When we go to a restaurant with friends, I pray he will hold the menu right side up and there are usually pictures to indicate direction. Many times he will have whatever I am having or ask for the special of the house but sometimes I go on about how they have his favorite or I may read several aloud as if I’m thinking of what to have myself. I know many people think I am an overbearing wife but I choose that to them knowing that I married a man who can’t read.
Vacations mean trips away from the usual and roadmaps are a way of life so I have become the navigator in our family. If it means a big, strange city with fast decisions to be made then I do the driving as well. Needless to say that I take care of all the bookkeeping as well as tax records. He carries a ‘cheater card’ with him that has 10=ten and such so he can write checks, if the clerk won’t write it for him. Oh yes, he can write his own name and mine and recognize a few words but so few.
One evening a couple from church invited us over for dinner and afterwards they brought out a game that demanded the ability to read. I don’t remember how we made it through the evening, without telling all, but we did. Johnny is an avid card player, as long as it doesn’t require reading so most of our games center around cards. He is very good at sports. He caddied as a very young lad and learned golf that way. He lived by an ice arena and spent many spare hours skating and played semi-pro hockey even after we were married.
Johnny is also mechanically inclined and does most of the work on our cars. He has put together some of the most complicated things. He repairs small and large appliances which I thought would never work again. He has saved us much money by repairing the TV, toaster, dryer and other appliances. He has done much of our plumbing, electrical and other work that continually amazes me.
Well, by now you are probably wondering why he didn’t learn to read and write in all these years. His mother told me that his teachers wanted them to send him to a special school but they would not allow it because her son was not going to a school for dummies. They transferred him and his younger sister to a small, Lutheran school but they still passed him on to the next level. Remember he was tall, good-looking and a charmer. His mother regretted it and needless to say, so did he but better late than never. So over the years there would be great literacy programs and he would enroll but would get frustrated and quit.

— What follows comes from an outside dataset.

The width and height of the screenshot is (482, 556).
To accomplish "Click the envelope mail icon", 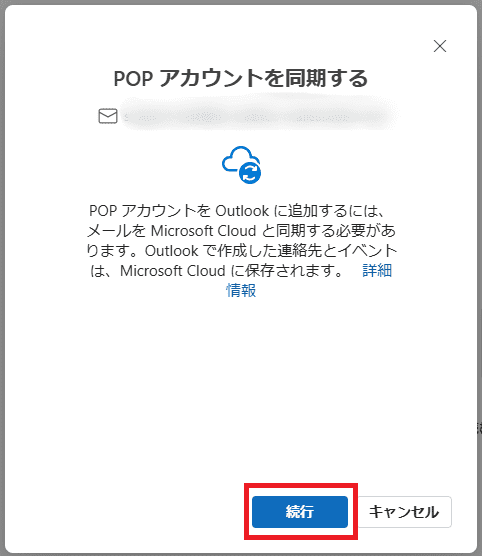I will [x=108, y=116].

Today, he would be diagnosed dyslexic. When he mentions numbers, he will say it is between 10 & 8 or he transposes numbers on a sheet and calls 76 - 67. Would you suppose that his inability to read would make him humble? You would be wrong, it has made him defensive, so he insists on his right to do things his way.
I dream of being married to a man who can read and write but I would not trade my kind, sweet Johnny for anyone else. Johnny would like to spend the rest of his life sending me notes, reading menus, maps, books, playing some of the games he missed. He would like to read to his grandchildren and great grandchildren but he thinks it is too late. Is it?